Terkena Isu Suap Akil Mochtar, MK Tolak Gugatan Pilkada Gunung Mas

Terkena Isu Suap Akil Mochtar, MK Tolak Gugatan Pilkada Gunung Mas

Prins David Saut - detikNews
Rabu, 09 Okt 2013 17:50 WIB
Terkena Isu Suap Akil Mochtar, MK Tolak Gugatan Pilkada Gunung Mas
Jakarta -

Mahkamah Konsitusi (MK) menolak gugatan sengketa pilkada Pilkada Gunung Mas, Kalimantan Tengah (MK). Putusan ini diketok di tengah badai kasus dugaan suap kepada ketua MK nonaktif Akil Mochtar oleh Bupati Gunung Mas, Hambit Bintih.

" Mengadili, menyatakan menolak eksepsi termohon seluruhnya. Dan menolak permohonan pemohon seluruhnya," ujar Wakil Ketua MK Hamdan Zoelva dalam sidang di gedung MK, Jl Medan Merdeka Barat, Jakarta, Rabu (9/9/2013).

Sidang putusan gugatan Pemilukada Kabupaten Gunung Mas dimulai pukul 15.30 WIB. Dua pemohon ialah pasangan bakal calon Afridel Jinu dan Ude Arnold Pisy serta pasangan calon Jaya Samaya Monong dan Daldin.

SCROLL TO CONTINUE WITH CONTENT

Keberatan yang disampaikan pemohon karena adanya kecurangan yang terstruktur, sistematis, masif dan sangat berpengaruh terhadap perolehan masing-masing pasangan calon.

Pemohon menjelaskan, mengenai kecurangan yang dilakukan KPU Kabupaten Gunung Mas misalnya pembiaran pemilihan anak dibawah umur di seluruh DPT pada 12 kecamatan. Terdapat juga 125 kartu pemilih yang tidak dibagikan di desa Tumbang Talakan, serta ada penambahan 344 pemilih dengan membuat RT fiktif di Desa Bareng Jun.
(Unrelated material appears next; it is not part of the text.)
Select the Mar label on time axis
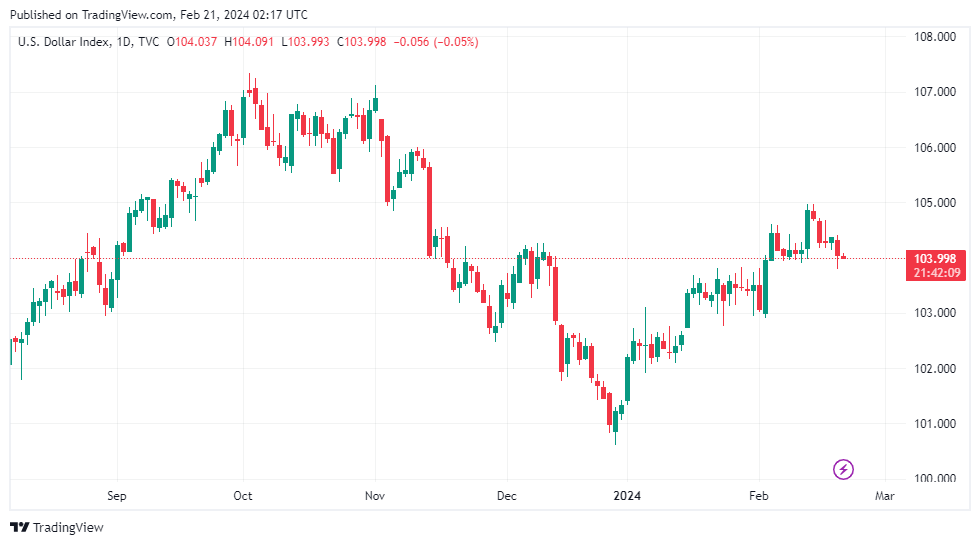[884, 495]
Menanggapi gugatan pemohon, termohon dalam hal ini pasangan Hambit dan Anton melalui kuasa hukumnya Agus Surono membantah dalil-dalil yang disampaikan pemohon. Tuduhan pemohon itu tidak dapat diterima dan tidak benar, karena di dalam penentuan DPT itu terlebih dahulu sudah ada keputusan dari MK dan sudah ada berita acaranya dan itu sudah disepakati oleh para pihak.